I am planning to install FreeBSD for desktop on 16 GB ssd (system and programs) and home partition on other ssd disk. I have 32 gb RAM so I think I don't need swap partition. Is 16 gb enough for system and programs? Or should I install everything on the bigger ssd?


----------



## cmoerz (Oct 3, 2021)

This really depends on what you're planning to do with said system. If you plan to only run some general server with ssh and maybe some web applications, you'll probably be fine. If you intend to use it interactively with X, maybe Gnome or KDE, you might easily run short of space on your "programs" partition (usually /usr/local).

Can you give us more details on what you plan to do after installing the base system?


----------



## sidetone (Oct 3, 2021)

If you're going to play around on your computer, use heavy dependencies, if you're going to build ports, or use jails, install a lot, have lots of files, or for typical use, a 16 GB harddrive wouldn't be enough. A 16 GB harddisk would fit a very minimal install, maybe just for a command line environment. For an otherwise light windowmanager with email, internet browser and desktop applications, that won't be enough.

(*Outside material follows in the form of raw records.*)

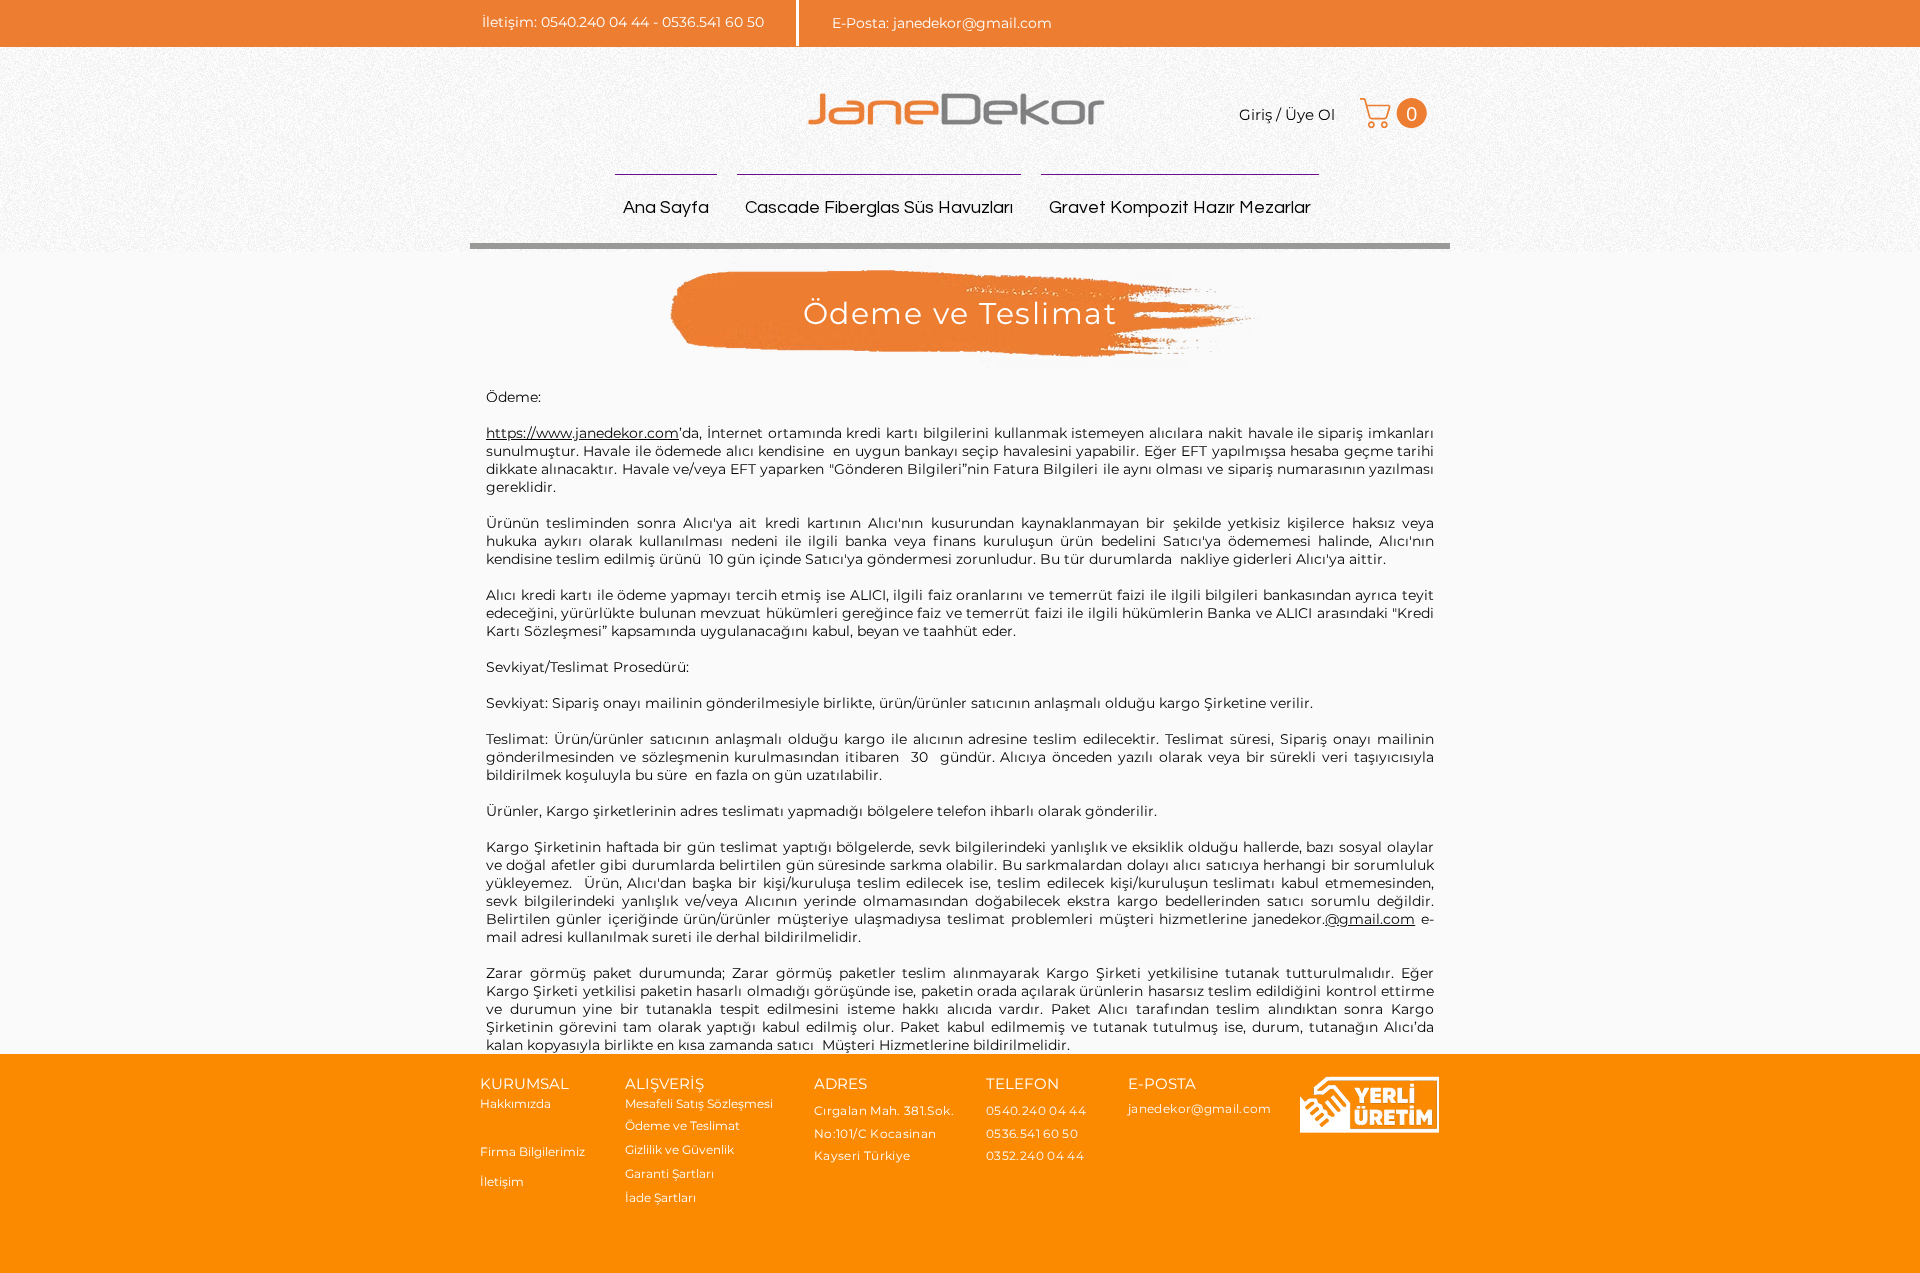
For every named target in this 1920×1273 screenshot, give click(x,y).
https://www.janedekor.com (582, 433)
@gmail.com (1370, 919)
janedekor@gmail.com (972, 23)
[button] (1397, 113)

You can have two hardrives, use the 16GB harddisk for root, /var and swap. If you're careful, you could put /usr on it, but an additional harddisk would be needed to mount /usr/local, and /usr/home. If that swap won't be enough, an additional swap partition can be put on the second harddrive.

For a beginner question, 16GB won't be enough for everything needed for most uses.

On mine, I have a 120GB SSD hardisk for /, /usr, /usr/local, and /var. I have another SSD hardisk that's about twice as big as that for mounting: home, a jail directory, a file directory and a custom executable directory. I would still reconfigure the partition spaces, after learning about it from using my desktop on this.

My root directory is about 10GB, but I only did that for future planning, if I ever decided to install from a DVD while having 4GB of redundant space, or if I forget to mount a partition on install. If I mount the additional partitions correctly on install, I would only need about 800MB. By using other correct mounted partitions, this should be 800MB to 1GB. When, I repartition it later for a future install, I'll partition it to 2GB, to have redundant room, for future planning.

It will take learning to make the best use of a 16GB harddisk. Then, use an additional harddisk for partitions for what more is needed.


----------



## Vull (Oct 3, 2021)

Bare-bones FreeBSD-13.0-RELEASE install takes 1-2 GB. That's with no desktop environment or additional software.
My custom stuff including optional software brings that up to about 8 GB.

Adding Mate desktop environment to the mix brings it to 17 GB. On a separate but similar install, KDE takes about 19 GB.

I've never installed FreeBSD without a swap partition at least as large as my memory space. At minimum I usually allocate at least 24 GB for filesystem and (2*memory) for swap, but in tight situations I sometimes go a little lower, however, those are just test installs which are not intended for any extensive usage.


----------



## dd_ff_bb (Oct 3, 2021)

agree with above comments, if this is going to be your main system i would mount /usr in secondary ssd.

just to give you a idea below stats from my new desktop ( 1 week old, running mate, i haven't even copied my backups yet)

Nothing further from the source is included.